When I was pregnant with Lilly Belle, the tragedy in Newtown happened. It broke me. My heart hurts still for those families. When I was pregnant with Lulu, tragedy hit here in Orlando and even more – I knew I wanted my babies close. I know I cannot live in fear and that it is literally impossible to keep them safe always, but I will try. Can I just wrap them in bubble wrap forever? No?
I have been excited about writing this post. I feel so passionately about homeschooling our girls. Right now we are taking it one year at a time, but I do have hopes of continuing to homeschool them all the way through high school – for so many more reasons. If my only reason for wanting to homeschool our girls was to keep them safe with me, Matt would never go for it. He’s the level-headed one. But when I came to Matt to talk to him about wanting to homeschool Lilly Belle for VPK (Pre-K) this coming Fall, he agreed with me 100% and agrees that continuing for Kindergarten will be great for her. One year at a time.
I want our girls to have the opportunity to be themselves and to never have to conform to their peers. I want them to have the privilege of learning in a safe and comfortable environment. I don’t ever want them to feel that they are who they are because of a letter on the top of a paper; they are not a grade. I want them to get to fully soak up childhood. I want to get to fully soak up their childhood. I believe fully in letting them be little. I don’t ever want their spark to be dulled by sitting in a desk taking test after test. I want them to learn because they love what they are learning and experiencing, not to learn to pass a test. I want their imaginations to soar. My dream is that they always dream. I want them to experience the world around them. I want them to have the opportunity to naturally bloom into their strengths and to run with them. I don’t want them to be confined to learning what is put in front of them, but rather to discover their world and for me to help them to delve deeper into what excites them. If they have an interest that they are passionate about, I want them to get to learn about it as deeply as they’d like and for as long as they’d like and is many ways as we can. Equally, I want them to have the opportunity to have time to grow in their weakness. In areas where they are struggling, I hope that we will be able to take things slowly to make sure they fully understand and learn before having to move on. I want their education to be full, deep and big. I want to surround them with beauty, experiences, culture, arts, nature, and so much love.
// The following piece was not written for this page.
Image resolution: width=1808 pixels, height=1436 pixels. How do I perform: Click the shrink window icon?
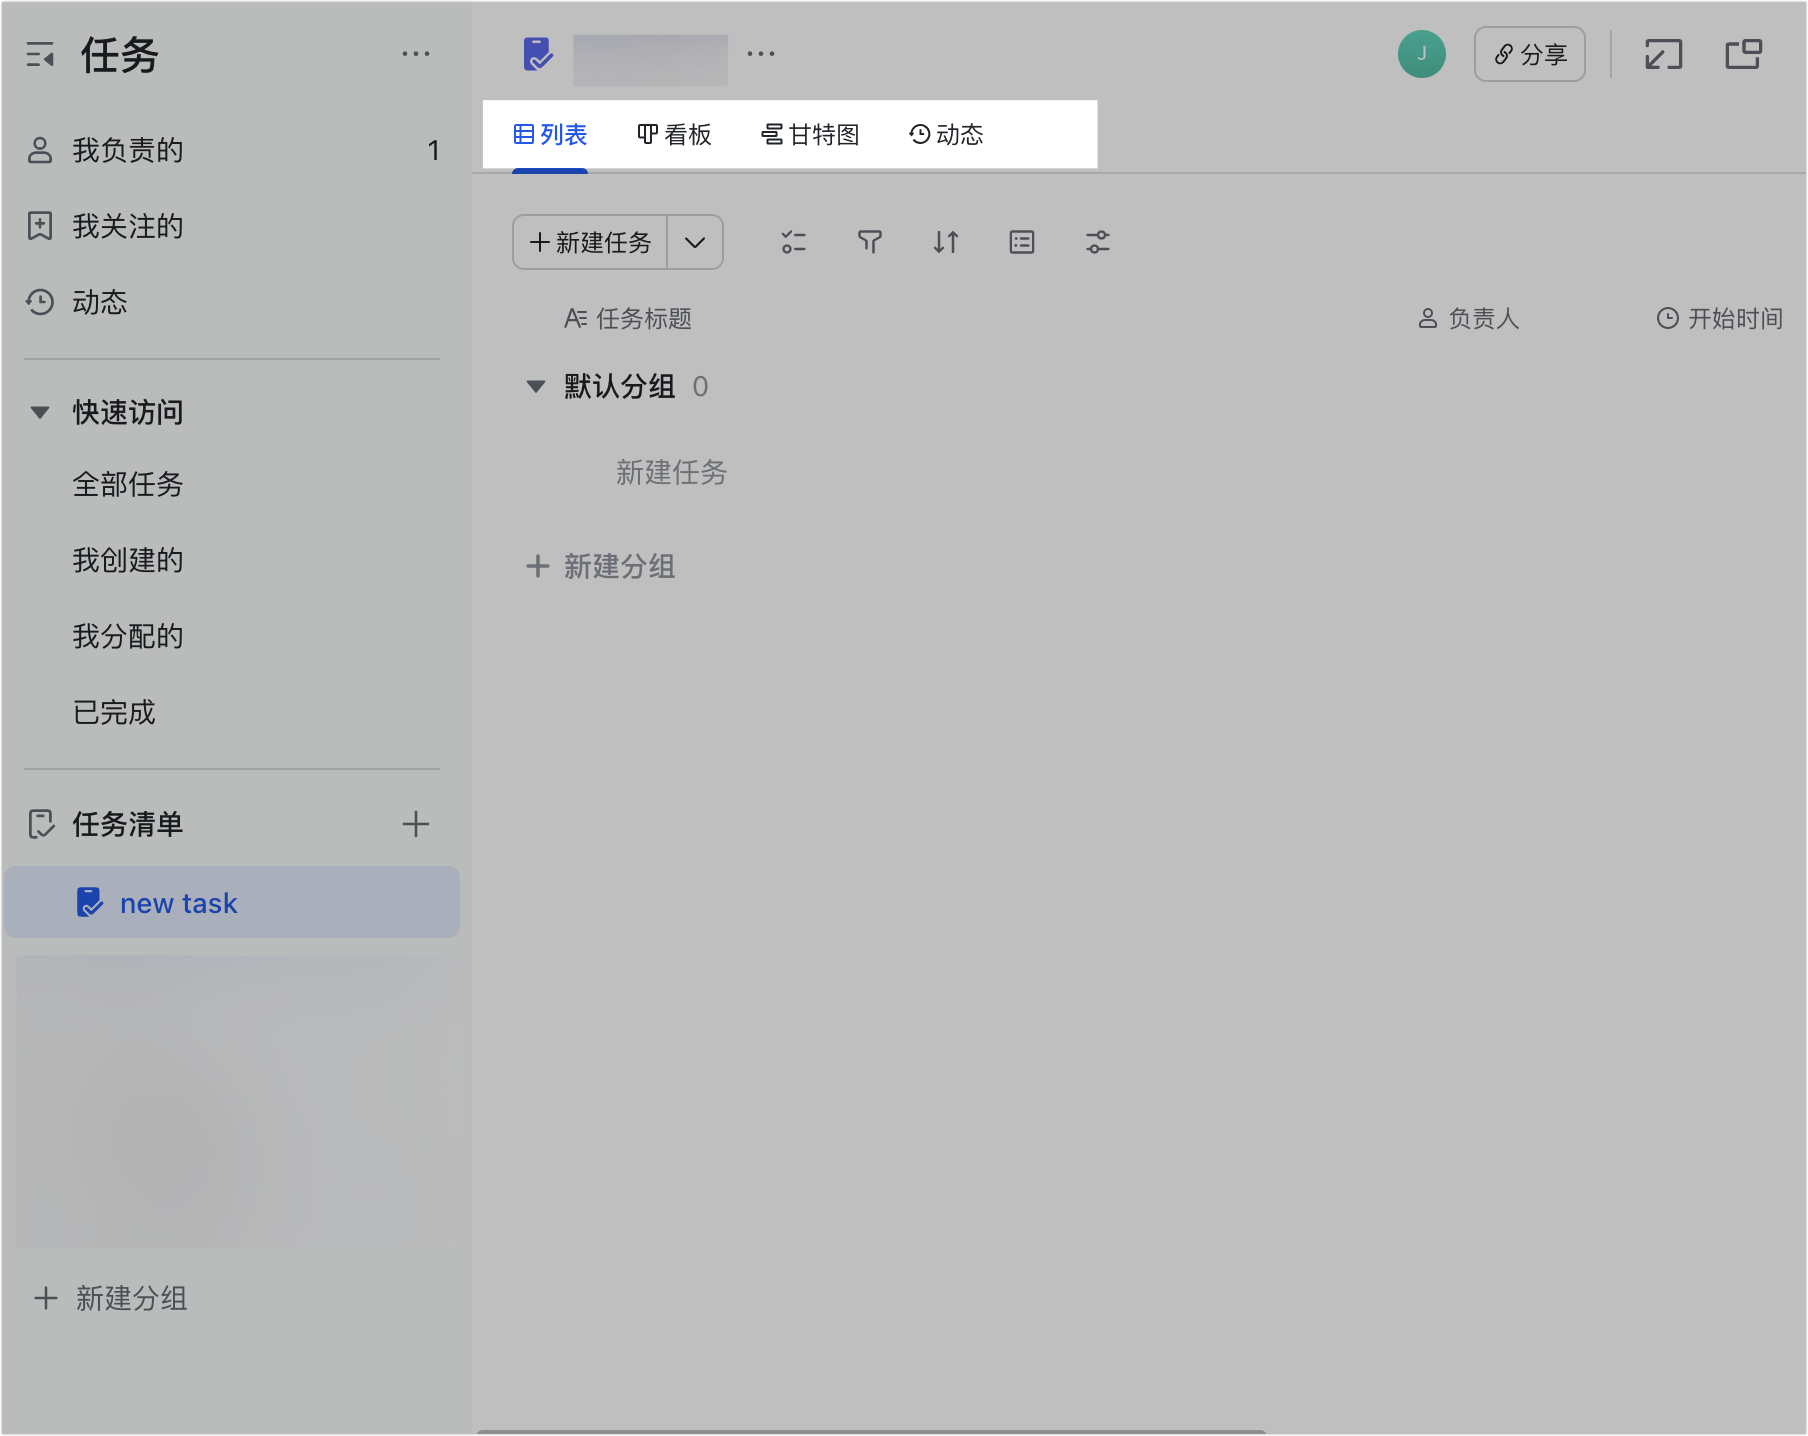(x=1663, y=54)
Watching Lilly Belle learn and grow has been my favorite part of life. It makes me so excited to think about Lulu getting to do school with us in a couple years. Thinking about our girls getting to learn together makes me so happy. It just seems right for us. Homeschool is coming so naturally for our family. Yes, it is just preschool right now, but it is becoming such a part of our lives and daily life together. It’s perfect and so beautiful. It has brought us all so much happiness and so much beauty and even more love into our home.